In the end, though potential explanations are coming into focus, uncertainty still abounds. Yet with this uncertainty, lies the heartbeat of progress. These conflicting results are not roadblocks but rather signposts, urging the community to delve deeper, question assumptions, and refine hypotheses.
References
- Chua WH, Balakrishnan V, Chan YH, et al. Atropine for the treatment of childhood myopia. Ophthalmology. 2006;113(2):2285-2291.
- Chia A, Lu QS, Tan D. Five-Year Clinical Trial on Atropine for the Treatment of Myopia 2: Myopia Control with Atropine 0.01% Eyedrops. Ophthalmology. 2016;123(2):391-399.
- Repka MX, Wise KK, Chandler DL, et al.; Pediatric Eye Disease Investigator Group.

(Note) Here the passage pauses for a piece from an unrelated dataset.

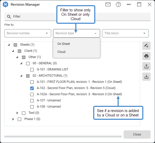155x143 pixels.
Task: Click the add revision pencil-plus icon
Action: click(x=146, y=46)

Low-Dose 0.01% Atropine Eye Drops vs Placebo for Myopia Control: A Randomized Clinical Trial. JAMA Ophthalmol. 2023;141(8):756-765.
- Yam JC, Jiang Y, Tan SM, et al. Low-concentration atropine for myopia progression (LAMP) study: A randomized, double-blinded, placebo-controlled trial of 0.05%, 0.025%, and 0.01% atropine eye drops in myopia control. Ophthalmology. 2019;126(1):113-124.
- Flitcroft I, Kobia-Acquah E, Lingham G, et al. Myopia outcome study of atropine in children (MOSAIC): Two-year results of daily 0.01% atropine in a European population. Invest Ophthalmol Vis Sci. 2023;64(8):1963.
- Walline JJ, Berntsen DA. Atropine, 0.01%, for Myopia Control. JAMA Ophthalmol. 2023;141(8):766-767.